Try vendor financing
If you're buying expensive equipment or stocking up on inventory, look to vendors or suppliers for help. A vendor or supplier may be willing to finance your purchase. The benefits:•The loan is easy to arrange. You don't need to present a business plan or complete a lengthy application. •The interest rates are usually more favorable than on other financing options, such as a credit card.If your vendor can't loan money to you to swing a purchase, the vendor may have contacts with financing companies who can. There are lenders that specialize in financing for medical equipment, heavy machinery and other items. For more, read SCORE's tips on vendor financing here.
Enter a contest
Small businesses can find capital if they can be winners at national and local business-plan competitions. Many competitions are held at universities, such as MIT's 100K Entrepreneurship Competition, a yearlong series of events with three contests that focus on different skill sets, and Rice University's Business Plan Competition, which offers a top prize of $20,000 cash, plus an investment offer and $80,000 in services.

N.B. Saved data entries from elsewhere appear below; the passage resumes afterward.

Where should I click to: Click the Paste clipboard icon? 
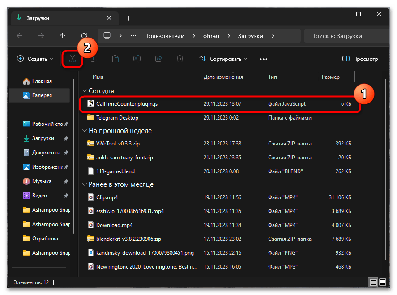click(x=115, y=59)
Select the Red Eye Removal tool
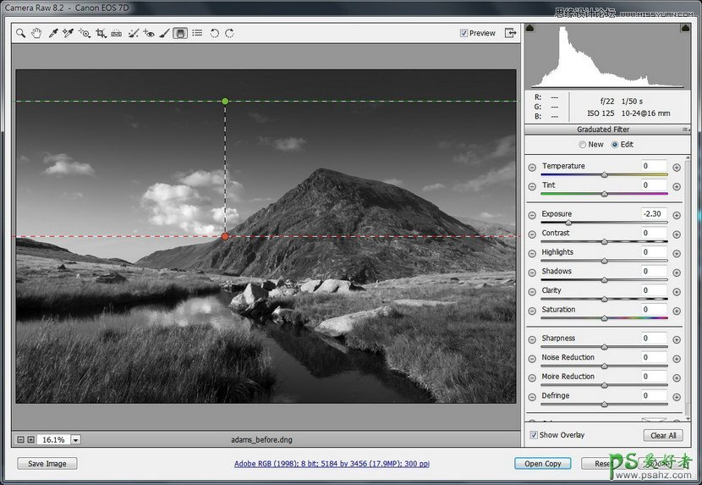Viewport: 702px width, 485px height. [x=149, y=33]
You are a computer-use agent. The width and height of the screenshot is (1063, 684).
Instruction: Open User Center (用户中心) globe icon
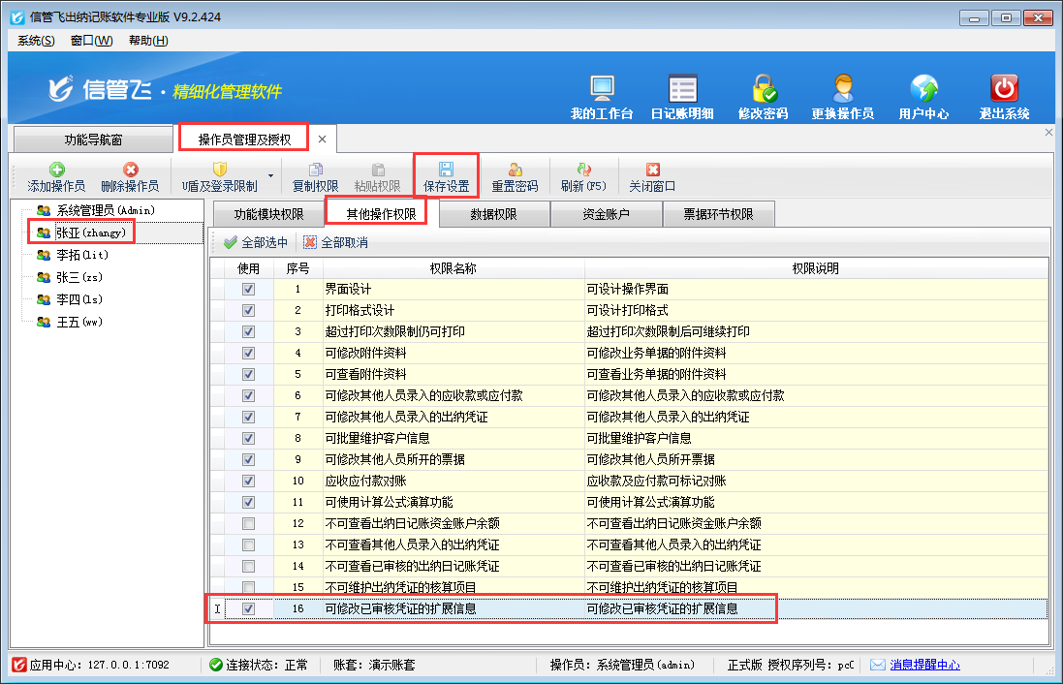point(923,88)
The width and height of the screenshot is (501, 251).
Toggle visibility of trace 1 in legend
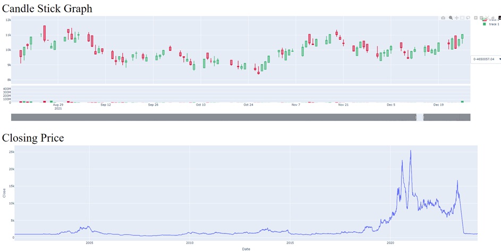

These contests usually culminate with a winner announced in the spring; some require a student, faculty or alumni contestant. Find information about business-plan competitions and their application deadlines at BizPlanCompetitions.com. (See related article about the work involved, "Competitions Might Not Be Worth Effort.") Business-plan competitions aren't the only types of contests around. A variety of large companies offer contests from time to time that typically pay off in cash and/or prizes, including items or services from the sponsor. For example, Intuit Inc.'s Love a Local Business Contest gave $5,000 to winners around the country and a grand prize of $30,000 is to be awarded soon. Some contests are limited to technology businesses, women-owned companies, businesses in a certain city or other unique entrants.Note: Contest winnings are fully taxable.
Score a grant
Grants are the best possible source of financing. Unlike contest winnings, they aren't taxable and, unlike a loan, you don't have to pay them back. Keep in mind: Grants typically don't cover all of your capital needs, and you usually have to pony up an equal amount for the project you're trying to finance.Grants aren't easy to come by, despite what some spam emails may say. Often, grants are made only if they benefit the community. For instance, there may be state or local grants for child-care centers, for certain "green" projects or for a business promising to create jobs in an economically distressed area. To secure a grant, you must go through a rigorous application process and follow submission deadlines.To find out about grant opportunities at the state level, check with your state's economy development agencies. Also look for federal grant opportunities on the government's site.
Build a reserve
Looking ahead, your best banker is yourself. Create your own rainy day account by setting aside small sums on a regular basis. A corporation that doesn't distribute all of its profits in dividends has "retained earnings." But even if you aren't a corporation, you can set up a special savings account to build a reserve that can be tapped when and to the extent you need the funds.